Redman welcomed the first ever inclusion of distribution network investments such as the Dubbo distribution project, which will export generation and storage to supply the Sydney, Newcastle and Wollongong load centres.
“The entire industry must work together if NSW is to best navigate the next phase of its transition from coal power to renewables,” he said.
“Transgrid also welcomes AEMO’s emphasis on the need for cooperative action on social licence issues to nurture trust with regional communities.
“Early and genuine engagement with communities is critical to the efficient planning and delivery of infrastructure investment over the next decade.”
Big projects with big reductions
The joint proponents of Marinus Link and TasNetworks also welcomed the ISP affirmation that renewable energy connected by transmission and distribution investment presented the least-cost way to supply secure and reliable electricity to consumers through to 2050.

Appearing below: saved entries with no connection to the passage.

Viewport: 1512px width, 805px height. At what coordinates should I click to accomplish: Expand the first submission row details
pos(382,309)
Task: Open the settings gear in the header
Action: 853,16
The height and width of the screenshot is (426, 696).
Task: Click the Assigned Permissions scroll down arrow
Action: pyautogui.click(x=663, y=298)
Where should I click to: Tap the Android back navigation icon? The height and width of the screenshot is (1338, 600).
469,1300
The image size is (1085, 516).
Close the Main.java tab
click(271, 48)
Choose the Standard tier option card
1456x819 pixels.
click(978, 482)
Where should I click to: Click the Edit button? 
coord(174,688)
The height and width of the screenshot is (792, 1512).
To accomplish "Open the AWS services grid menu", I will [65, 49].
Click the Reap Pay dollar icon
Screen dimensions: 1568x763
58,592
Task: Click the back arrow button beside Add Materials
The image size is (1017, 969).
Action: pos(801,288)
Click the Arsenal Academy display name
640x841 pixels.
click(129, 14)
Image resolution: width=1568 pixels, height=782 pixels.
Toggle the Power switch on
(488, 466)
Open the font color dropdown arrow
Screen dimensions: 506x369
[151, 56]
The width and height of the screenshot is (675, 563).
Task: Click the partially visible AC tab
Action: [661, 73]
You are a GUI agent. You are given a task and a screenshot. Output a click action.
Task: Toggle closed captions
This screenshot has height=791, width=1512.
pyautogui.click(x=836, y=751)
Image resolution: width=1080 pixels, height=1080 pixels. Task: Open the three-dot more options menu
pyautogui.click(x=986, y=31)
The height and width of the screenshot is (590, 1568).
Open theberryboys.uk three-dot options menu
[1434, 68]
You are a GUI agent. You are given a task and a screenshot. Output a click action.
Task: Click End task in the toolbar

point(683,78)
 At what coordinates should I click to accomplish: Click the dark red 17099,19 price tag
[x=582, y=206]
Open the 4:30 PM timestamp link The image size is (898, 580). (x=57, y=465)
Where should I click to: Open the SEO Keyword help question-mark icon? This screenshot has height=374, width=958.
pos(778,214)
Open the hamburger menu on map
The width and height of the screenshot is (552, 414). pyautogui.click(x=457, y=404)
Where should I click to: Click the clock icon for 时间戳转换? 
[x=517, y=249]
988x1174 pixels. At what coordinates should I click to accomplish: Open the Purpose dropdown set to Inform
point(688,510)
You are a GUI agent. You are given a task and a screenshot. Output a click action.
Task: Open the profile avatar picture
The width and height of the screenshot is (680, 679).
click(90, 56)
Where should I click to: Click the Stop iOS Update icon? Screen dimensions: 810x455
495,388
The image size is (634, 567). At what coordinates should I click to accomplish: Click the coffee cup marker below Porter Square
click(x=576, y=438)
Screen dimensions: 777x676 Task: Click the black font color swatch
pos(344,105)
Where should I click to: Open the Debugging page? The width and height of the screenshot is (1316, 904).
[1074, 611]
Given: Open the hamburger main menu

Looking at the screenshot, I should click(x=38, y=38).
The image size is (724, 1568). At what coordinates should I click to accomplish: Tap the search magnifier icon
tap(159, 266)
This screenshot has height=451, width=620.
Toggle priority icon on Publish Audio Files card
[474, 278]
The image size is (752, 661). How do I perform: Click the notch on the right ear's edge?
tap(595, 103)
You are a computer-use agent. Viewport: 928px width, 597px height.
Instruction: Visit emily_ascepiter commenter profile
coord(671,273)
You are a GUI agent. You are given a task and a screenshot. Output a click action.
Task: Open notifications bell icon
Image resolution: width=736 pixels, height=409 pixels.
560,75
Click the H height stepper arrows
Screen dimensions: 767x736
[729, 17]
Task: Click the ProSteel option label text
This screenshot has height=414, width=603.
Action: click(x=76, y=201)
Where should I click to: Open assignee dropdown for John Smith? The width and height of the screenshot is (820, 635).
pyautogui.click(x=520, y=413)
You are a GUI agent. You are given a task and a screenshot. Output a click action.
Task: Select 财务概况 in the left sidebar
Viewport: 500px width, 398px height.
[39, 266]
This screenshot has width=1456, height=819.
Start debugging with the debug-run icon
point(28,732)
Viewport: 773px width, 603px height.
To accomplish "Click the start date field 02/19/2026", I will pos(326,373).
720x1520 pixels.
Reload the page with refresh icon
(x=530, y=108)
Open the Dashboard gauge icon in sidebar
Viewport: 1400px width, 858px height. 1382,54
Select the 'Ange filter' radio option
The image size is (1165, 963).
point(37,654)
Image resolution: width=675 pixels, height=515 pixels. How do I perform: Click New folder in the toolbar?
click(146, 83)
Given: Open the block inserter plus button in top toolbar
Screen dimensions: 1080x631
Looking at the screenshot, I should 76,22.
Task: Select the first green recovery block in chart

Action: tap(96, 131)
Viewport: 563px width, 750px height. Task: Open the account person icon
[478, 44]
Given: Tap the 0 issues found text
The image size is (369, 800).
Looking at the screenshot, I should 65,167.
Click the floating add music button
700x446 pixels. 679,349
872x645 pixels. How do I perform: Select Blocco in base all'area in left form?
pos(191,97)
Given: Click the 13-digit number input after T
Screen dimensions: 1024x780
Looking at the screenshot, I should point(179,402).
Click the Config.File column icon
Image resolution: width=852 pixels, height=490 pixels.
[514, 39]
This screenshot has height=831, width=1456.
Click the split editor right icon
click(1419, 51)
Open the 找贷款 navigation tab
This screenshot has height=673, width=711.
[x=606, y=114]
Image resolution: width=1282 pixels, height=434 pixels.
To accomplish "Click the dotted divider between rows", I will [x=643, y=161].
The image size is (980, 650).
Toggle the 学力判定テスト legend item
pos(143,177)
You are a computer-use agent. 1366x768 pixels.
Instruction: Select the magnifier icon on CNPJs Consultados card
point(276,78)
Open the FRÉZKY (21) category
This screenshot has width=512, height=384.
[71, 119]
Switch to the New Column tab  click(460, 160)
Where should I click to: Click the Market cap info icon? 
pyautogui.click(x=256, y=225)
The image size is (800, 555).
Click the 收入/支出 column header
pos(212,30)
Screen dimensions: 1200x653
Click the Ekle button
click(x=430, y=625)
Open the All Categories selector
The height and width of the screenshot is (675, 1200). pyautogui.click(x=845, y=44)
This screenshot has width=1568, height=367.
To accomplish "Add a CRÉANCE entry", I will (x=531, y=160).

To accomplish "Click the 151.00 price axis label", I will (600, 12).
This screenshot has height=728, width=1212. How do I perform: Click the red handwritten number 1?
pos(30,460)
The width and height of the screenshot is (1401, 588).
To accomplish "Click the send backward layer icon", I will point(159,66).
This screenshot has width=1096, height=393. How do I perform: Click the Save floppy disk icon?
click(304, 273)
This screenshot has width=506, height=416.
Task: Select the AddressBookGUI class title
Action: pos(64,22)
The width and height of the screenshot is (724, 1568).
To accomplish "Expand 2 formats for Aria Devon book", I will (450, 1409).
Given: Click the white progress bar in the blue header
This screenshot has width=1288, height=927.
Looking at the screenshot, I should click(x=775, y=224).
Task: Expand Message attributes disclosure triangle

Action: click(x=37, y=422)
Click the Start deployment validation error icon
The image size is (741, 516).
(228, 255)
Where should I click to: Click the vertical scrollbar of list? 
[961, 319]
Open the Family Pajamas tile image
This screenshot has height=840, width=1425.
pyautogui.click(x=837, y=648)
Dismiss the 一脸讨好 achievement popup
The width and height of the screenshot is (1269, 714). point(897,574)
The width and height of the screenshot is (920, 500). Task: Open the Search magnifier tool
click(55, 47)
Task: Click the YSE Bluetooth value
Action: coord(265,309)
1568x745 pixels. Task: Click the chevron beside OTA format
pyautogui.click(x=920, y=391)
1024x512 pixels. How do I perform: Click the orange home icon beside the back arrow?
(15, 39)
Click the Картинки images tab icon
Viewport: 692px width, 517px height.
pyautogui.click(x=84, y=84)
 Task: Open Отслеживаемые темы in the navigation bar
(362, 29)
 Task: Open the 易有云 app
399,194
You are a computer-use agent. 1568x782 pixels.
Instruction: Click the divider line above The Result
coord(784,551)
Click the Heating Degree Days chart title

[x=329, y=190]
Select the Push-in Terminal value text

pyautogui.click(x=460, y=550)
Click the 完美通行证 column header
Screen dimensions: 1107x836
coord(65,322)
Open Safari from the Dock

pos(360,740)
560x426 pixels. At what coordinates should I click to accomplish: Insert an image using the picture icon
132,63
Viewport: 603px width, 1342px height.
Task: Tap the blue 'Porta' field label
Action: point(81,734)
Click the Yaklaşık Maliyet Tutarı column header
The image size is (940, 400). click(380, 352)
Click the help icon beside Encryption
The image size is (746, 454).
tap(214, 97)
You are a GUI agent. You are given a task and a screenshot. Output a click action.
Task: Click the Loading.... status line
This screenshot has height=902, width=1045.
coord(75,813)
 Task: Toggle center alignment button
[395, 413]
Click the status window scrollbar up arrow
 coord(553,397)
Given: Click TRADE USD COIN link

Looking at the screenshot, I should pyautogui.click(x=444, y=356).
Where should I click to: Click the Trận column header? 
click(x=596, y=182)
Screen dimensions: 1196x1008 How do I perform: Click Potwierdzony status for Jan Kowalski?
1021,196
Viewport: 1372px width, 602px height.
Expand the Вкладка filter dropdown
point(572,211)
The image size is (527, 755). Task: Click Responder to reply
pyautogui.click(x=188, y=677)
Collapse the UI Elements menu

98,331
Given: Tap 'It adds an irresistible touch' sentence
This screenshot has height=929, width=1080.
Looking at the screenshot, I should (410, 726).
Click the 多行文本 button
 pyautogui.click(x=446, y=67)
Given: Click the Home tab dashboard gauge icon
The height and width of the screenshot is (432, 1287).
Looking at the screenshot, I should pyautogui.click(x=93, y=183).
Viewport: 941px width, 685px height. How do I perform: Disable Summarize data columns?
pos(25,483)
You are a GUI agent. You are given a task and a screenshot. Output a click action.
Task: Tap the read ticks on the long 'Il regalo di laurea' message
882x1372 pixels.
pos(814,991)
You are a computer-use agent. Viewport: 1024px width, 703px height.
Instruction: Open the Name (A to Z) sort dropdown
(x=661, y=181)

It is forecast to save consumers $22 billion in avoided costs and deliver emissions reductions valued at $2 billion.
Marinus Link Stage 1 – involving an undersea cable connecting Victoria and Tasmania – is among three projects to now be listed as committed and anticipated transmission projects in the Draft ISP.
Marinus Link CEO Stephanie McGregor said the report recognises Marinus Link’s pivotal year of progress and reaffirms the project’s value to consumers.
“Marinus Link Stage 1 is now fully funded, we have primary Commonwealth and Victorian environmental approvals, a draft regulatory decision and almost all major contracts in place,” McGregor said.
“Marinus Link is essential infrastructure for grid reliability, resilience, and the efficient use of energy resources, which ultimately flows through to consumers.
“With Marinus Link in place, Tasmania and Victoria can share much more electricity, pairing Victoria’s wind and solar with Tasmania’s flexible hydropower system and geographically diverse wind.
TasNetworks CEO Seán McGoldrick pointed to AEMO’s recent Transition Plan for System Security, which concludes that while the switch to clean energy will bring power prices down over the next five years, they’ll drift higher in the 2030s unless clean energy rolls out quickly enough.
“We have a duty to start building NWTD early next year for Tasmanians who want and need the lowest possible future prices,” Dr McGoldrick said.
“Simple supply and demand: abundant energy equals lower prices. And we can only have abundant clean energy with transmission projects like NWTD, which carry necessary up-front cost.”
The report also listed Marinus Link Stage 2 as likely to remain actionable, a signal of the project’s important and ongoing role in providing a secure and stable energy grid.
The Draft ISP will be open for consultation, ahead of the final 2026 ISP to be released in June next year.